CIÊNCIA E ÉTICA: HISTÓRIA
A ciência reconhece hoje a complexidade dos sistemas naturais e a
especificidade de cada um deles. A intervenção do homem sobre o ambiente
natural estar consciente e respeitosa desta complexidade e especificidade,
tendo em conta as vastas inter-relações entre os sistemas naturais que tornam
possível a vida sobre a terra nas suas diversas manifestações.
A ecologia não é u’a moda, mas uma ciência rigorosa do ambiente e dos
seus mecanismos de regulação. Baseando-se neles é que podem ser estabelecidas
as linhas diretivas de qualquer intervenção humana sobre o ambiente. Aqui se
abre um assunto complexo. A intervenção do homem não se limita hoje a u’a
modificação do ambiente, mas pode ser impelida a u’a manipulação das espécies
vegetais e animais, podendo tentar u’a manipulação do próprio homem.
A ciência não pretende impor-se como uma nova forma de moral,
entretanto, de um exame atento do estado da pesquisa, emergem alguns elementos
que podem ajudar na definição das linhas diretivas que deverão inspirar a ação
do homem no seio da natureza. Existem limites ao desenvolvimento e, portanto, valores
como crescimento econômico, bem-estar, contínua disponibilidade de bens, não
podem ser mais assumidos como guia ou como norma das escolhas econômicas ou
políticas.
De outra parte é necessário recordar que a industrialização foi um fator
determinante de progresso não só sob o aspecto econômico mas, também, sob o
prisma social e político. De outra parte, ela produziu fenômenos negativos como
a poluição, a urbanização forçada, o fim da civilização rural e dos seus
valores, mas também permitiu a eliminação da miséria e do atraso de muitas
regiões da era pré-industrial.
A expansão industrial é um exemplo que ilustra bem como o caráter
positivo ou negativo de qualquer ação humana depende e das situações em que
esta se insere. O que em determinadas condições históricas pode –ser útil e
positivo, em outras circunstâncias pode constituir uma tendência negativa, que
deve ser limitada e controlada. O desenvolvimento econômico consequente do
processo de industrialização tinha um caráter positivo enquanto permitia combater,
de modo eficaz, o atraso e a pobreza.
Hoje, em muitos países, o crescimento econômico e industrial não serve
para combater fenômenos negativos, mas ele se tornou um fator pernicioso
enquanto dá origem à poluição, esgotamento das riquezas, consumismo... Um
processo se torna negativo quando impede o crescimento e o desenvolvimento.

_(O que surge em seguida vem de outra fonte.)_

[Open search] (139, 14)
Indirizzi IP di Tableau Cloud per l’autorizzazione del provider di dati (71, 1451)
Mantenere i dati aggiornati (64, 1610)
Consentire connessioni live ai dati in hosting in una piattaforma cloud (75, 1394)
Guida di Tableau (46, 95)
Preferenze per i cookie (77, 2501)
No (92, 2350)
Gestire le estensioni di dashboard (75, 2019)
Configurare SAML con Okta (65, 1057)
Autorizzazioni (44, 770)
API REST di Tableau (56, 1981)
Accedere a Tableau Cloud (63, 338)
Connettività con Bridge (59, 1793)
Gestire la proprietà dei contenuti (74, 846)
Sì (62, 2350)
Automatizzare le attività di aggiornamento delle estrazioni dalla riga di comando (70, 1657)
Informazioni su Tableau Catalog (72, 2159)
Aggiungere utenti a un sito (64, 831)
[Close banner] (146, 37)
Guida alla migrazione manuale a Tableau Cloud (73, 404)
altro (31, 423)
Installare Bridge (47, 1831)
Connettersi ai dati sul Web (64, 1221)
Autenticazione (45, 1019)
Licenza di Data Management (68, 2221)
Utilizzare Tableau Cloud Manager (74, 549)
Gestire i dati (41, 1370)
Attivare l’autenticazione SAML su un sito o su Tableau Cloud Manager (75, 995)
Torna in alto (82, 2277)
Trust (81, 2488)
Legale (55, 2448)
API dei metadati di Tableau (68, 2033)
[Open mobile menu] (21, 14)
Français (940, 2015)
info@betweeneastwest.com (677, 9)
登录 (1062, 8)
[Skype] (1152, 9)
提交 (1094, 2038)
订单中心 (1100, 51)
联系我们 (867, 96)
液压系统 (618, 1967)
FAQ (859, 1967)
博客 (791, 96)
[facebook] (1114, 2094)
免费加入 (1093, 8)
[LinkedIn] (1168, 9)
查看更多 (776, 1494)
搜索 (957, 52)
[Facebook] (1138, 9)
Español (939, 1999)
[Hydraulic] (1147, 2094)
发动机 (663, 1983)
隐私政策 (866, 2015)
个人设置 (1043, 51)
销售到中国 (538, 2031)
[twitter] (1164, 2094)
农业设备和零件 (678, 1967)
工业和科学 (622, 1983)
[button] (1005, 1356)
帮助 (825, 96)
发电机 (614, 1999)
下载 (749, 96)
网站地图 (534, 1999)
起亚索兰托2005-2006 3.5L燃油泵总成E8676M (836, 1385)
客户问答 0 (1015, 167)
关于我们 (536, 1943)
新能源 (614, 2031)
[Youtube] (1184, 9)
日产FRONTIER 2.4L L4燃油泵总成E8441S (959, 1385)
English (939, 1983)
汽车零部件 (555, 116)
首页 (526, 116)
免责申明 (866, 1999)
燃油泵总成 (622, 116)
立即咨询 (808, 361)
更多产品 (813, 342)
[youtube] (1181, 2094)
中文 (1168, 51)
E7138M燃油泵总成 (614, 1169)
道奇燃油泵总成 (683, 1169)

A função dos valores é o de fazer emergir algo novo da História, de
despertar os interesses, as capacidades ou potencialidades criativas a nível
pessoal e comunitário. O valor é o caminho para o fim, para um fim que se
incarna na História, mas que não se reduz a uma simples adequação, mas que não
se reduz a determinadas condições históricas, e tende a um superamento, a uma
sua reinterpretação, segundo uma ótica mais ampla e mais profunda. Os valores
tem uma relação com a História, mas tal relação deve ser lida em sentido
transcendente e não imanente.
É preciso que haja plena liberdade de pesquisa, mas esta deve ser vista
sob a ótica da responsabilidade, da seriedade, do rigor. O conhecimento é um
valor, um instrumento de crescimento e libertação do homem, mas não pode ser
separado de outros valores igualmente importantes, como o respeito pela pessoa
e por sua dignidade e a defesa do ambiente natural, na convicção de que se tem
responsabilidades precisas com relação às gerações futuras.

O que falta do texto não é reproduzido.